Loaded Chicken Salad w/Orange Vinaigrette
Ingredients:
- (1 medium clove) garlic, peeled
- (1/4 tsp.) salt
- (5 Tbsp.) extra-virgin olive oil
- (6 Tbsp.) fresh orange juice, plus more to taste
- (1/4 cup) white-wine vinegar or red-wine vinegar
- (1 Tbsp.) Dijon mustard
- (15 oz. can) cannellini or other white beans, rinsed
and drained
- (2 1/2 cups) cooked chicken breast, diced
- (2 small) zucchini and/or summer squash, diced
- (1 1/2 cups) celery, diced
- (1/4 cup) ricotta salata, halloumi or feta cheese,
finely diced
- (1/3 cup) well-drained, oil-packed sun-dried tomatoes, chopped (optional)
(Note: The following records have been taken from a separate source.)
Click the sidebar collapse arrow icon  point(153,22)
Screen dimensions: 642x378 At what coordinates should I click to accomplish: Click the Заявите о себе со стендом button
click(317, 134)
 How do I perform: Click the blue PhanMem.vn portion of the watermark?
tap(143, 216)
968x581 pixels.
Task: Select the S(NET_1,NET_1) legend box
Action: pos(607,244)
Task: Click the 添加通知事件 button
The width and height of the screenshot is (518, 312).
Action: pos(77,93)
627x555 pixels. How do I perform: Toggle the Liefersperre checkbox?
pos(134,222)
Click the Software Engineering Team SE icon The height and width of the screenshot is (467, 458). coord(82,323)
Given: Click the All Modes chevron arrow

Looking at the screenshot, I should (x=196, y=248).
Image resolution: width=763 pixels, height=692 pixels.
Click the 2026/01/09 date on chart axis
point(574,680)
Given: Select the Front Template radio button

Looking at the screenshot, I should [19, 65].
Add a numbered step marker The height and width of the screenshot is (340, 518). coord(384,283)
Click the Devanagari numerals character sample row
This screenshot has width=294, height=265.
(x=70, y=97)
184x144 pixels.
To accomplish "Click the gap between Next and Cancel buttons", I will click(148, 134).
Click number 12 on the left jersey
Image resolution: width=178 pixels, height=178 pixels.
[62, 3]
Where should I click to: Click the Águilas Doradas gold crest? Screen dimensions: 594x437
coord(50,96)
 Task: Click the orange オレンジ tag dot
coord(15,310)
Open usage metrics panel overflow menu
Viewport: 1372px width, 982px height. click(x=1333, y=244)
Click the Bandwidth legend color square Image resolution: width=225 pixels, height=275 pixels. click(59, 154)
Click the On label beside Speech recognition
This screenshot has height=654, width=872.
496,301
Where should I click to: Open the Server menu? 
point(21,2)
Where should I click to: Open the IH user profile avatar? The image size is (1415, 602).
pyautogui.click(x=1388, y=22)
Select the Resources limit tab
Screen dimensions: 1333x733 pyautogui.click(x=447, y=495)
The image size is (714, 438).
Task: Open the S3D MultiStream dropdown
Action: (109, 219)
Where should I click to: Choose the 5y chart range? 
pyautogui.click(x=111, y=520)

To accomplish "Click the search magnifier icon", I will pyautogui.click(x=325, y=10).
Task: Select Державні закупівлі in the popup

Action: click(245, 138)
- (1 cup) fresh basil, coarsely chopped
- Salt & freshly ground pepper to taste (optional)
- (2 cups) escarole or romaine lettuce, torn
- (2 cups) radicchio leaves, torn
Preparation Time
About 25 minutes
Cook Time
No cooking required
Instructions
- 1On a cutting board, smash the garlic with a large knife, transfer it to a small bowl. Add 1/4 tsp. salt and use a fork to mash the garlic with the salt until it forms a paste. While whisking, add 5 Tbsp. oil.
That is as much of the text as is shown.